Skip to main content

실무 활용 쿼리 모음

비용 관리 쿼리

-- 📊 월별 비용 추이 및 전월 대비 증감률
WITH monthly AS (
    SELECT
        DATE_TRUNC('MONTH', usage_date) AS month,
        billing_origin_product AS product,
        SUM(usage_quantity) AS total_dbus
    FROM system.billing.usage
    WHERE usage_date >= CURRENT_DATE() - INTERVAL 6 MONTHS
    GROUP BY 1, 2
)
SELECT
    month,
    product,
    total_dbus,
    LAG(total_dbus) OVER (PARTITION BY product ORDER BY month) AS prev_month_dbus,
    ROUND((total_dbus - LAG(total_dbus) OVER (PARTITION BY product ORDER BY month))

[표시된 항목 찾기 자료]
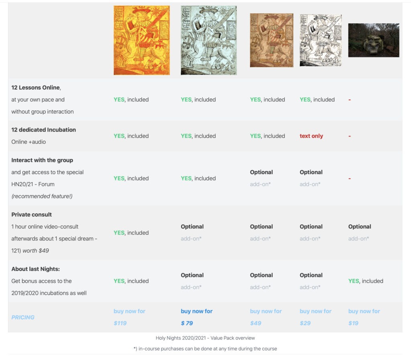Viewport: 411px width, 358px height.
Task: Buy the $119 value pack
Action: [130, 317]
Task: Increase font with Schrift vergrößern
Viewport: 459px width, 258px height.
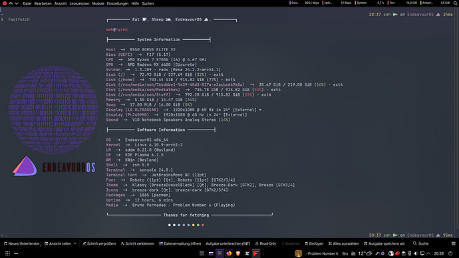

◆ 짧은 과제 1:
비용 관리 쿼리에 대해 답하세요.
(a) 이 쿼리는 어느 테이블에서 데이터를 읽습니까?
(b) WHERE 조건은 현재 날짜로부터 얼마 전까지의 데이터를 대상으로 합니까?
(c) SUM(usage_quantity)에는 어떤 별칭이 붙습니까?
◆ 짧은 과제 2: 비용 관리 쿼리의 나머지 부분을 이어서 작성하세요.

◆ 최종 결과 1:
(a) system.billing.usage
(b) 6개월 전까지 (CURRENT_DATE() - INTERVAL 6 MONTHS)
(c) total_dbus

◆ 최종 결과 2:
        / NULLIF(LAG(total_dbus) OVER (PARTITION BY product ORDER BY month), 0) * 100, 1) AS growth_pct
FROM monthly
ORDER BY month DESC, total_dbus DESC;

-- 💰 팀/프로젝트별 비용 분배 (클러스터 태그 기반)
SELECT
    custom_tags.Team AS team,
    custom_tags.Project AS project,
    billing_origin_product,
    SUM(usage_quantity) AS total_dbus,
    ROUND(SUM(usage_quantity) * 0.22, 2) AS estimated_cost_usd
FROM system.billing.usage
WHERE usage_date >= DATE_TRUNC('MONTH', CURRENT_DATE())
    AND custom_tags.Team IS NOT NULL
GROUP BY 1, 2, 3
ORDER BY total_dbus DESC;

-- 🔍 비용 급증 감지 (전일 대비 2배 이상 증가)
WITH daily AS (
    SELECT
        usage_date,
        SUM(usage_quantity) AS daily_dbus
    FROM system.billing.usage
    WHERE usage_date >= CURRENT_DATE() - INTERVAL 14 DAYS
    GROUP BY 1
)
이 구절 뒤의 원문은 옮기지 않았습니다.